Anthony Williams wrote:
it looks like you've opted for a check/sleep/check/sleep loop for threads that are waiting for another thread to finish running the routine. This is a bad idea. Blocking of this nature should be done by waiting on an OS primitive rather than with a wait loop.
Why is it that bad? This is safier since there is no opportunity to get an error on the threading primitive construction, it doesn't use system resources like kernel objects and it solves the fundamental problems of creating and destroying those threading primitives in run time. And it will be run only once after all, so performance is not an issue.

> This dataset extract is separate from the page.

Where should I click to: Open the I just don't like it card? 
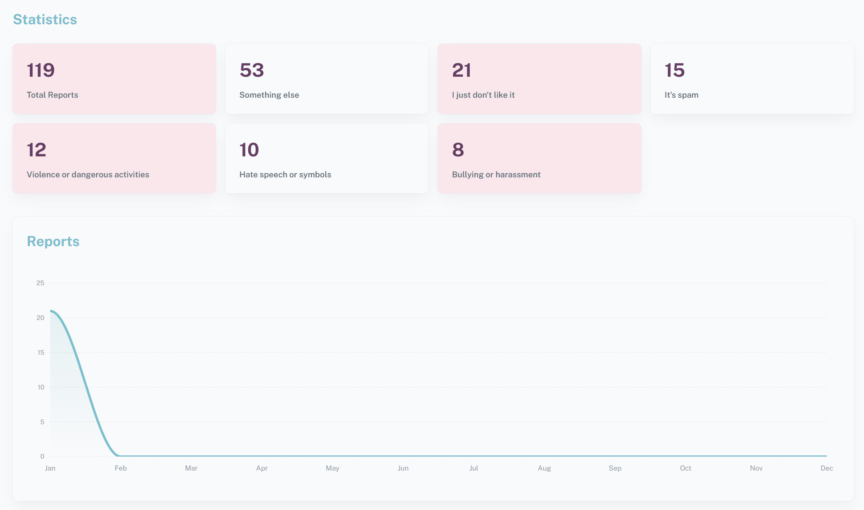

I think that performance *is* an issue, even though this will only be run once per thread.
A check/sleep polling loop is a bad idea, as it consumes CPU time that could be spent actually running the once routine (or another thread that doesn't need to wait). By waiting on an OS primitive, the OS can take the thread out of the schedule until the primitive is ready to be acquired.
Not only that, but a check/sleep loop forces a latency of at least the specified sleep time on the waiting thread. If the initialization being waited for only takes a few microseconds (or less --- if it's just a simple initialization it might take only a few nanoseconds), then waiting a whole millisecond is an unnecessary delay.
POSIX provides pthread_once. We should use it.
Do have a look at the analysis that I did for my ARM atomic shared_ptr code: http://thread.gmane.org/gmane.comp.lib.boost.devel/164564/focus=164893 If the probability of contention is very low, then on average adding even one instruction to the non-contended case, or occupying more icache space with yield() calls, may slow the program down more than yielding on contention would speed it up. The probability of contention depends crucially on the duration of the critical section, and I imagine that this could vary enormously for "once" functions, i.e. anything from a couple of instructions to seconds. So it might be worthwhile having different types of "once" for these different cases - and the same could also be said of mutexes. Take care with the pthreads option. I spent a while trying to understand what the Linux pthreads implementation (in glibc) does (for ARM), and it eventually boils down to much the same as I had written. However it's almost an order of magnitude slower, and I believe that's because it involves a couple of function calls while mine is inline. Since pthreads is a C API, I think that the function call overhead is inevitable. So I have put investigating replacing the pthreads mutexes used by boost.threads with asm on my to-do list (though it may never reach the top). Having said all that, does anyone really worry much about "once" performance? It's not like shared_ptr, where code that uses it may be doing atomic reference count changes fairly continuously. Regards, Phil.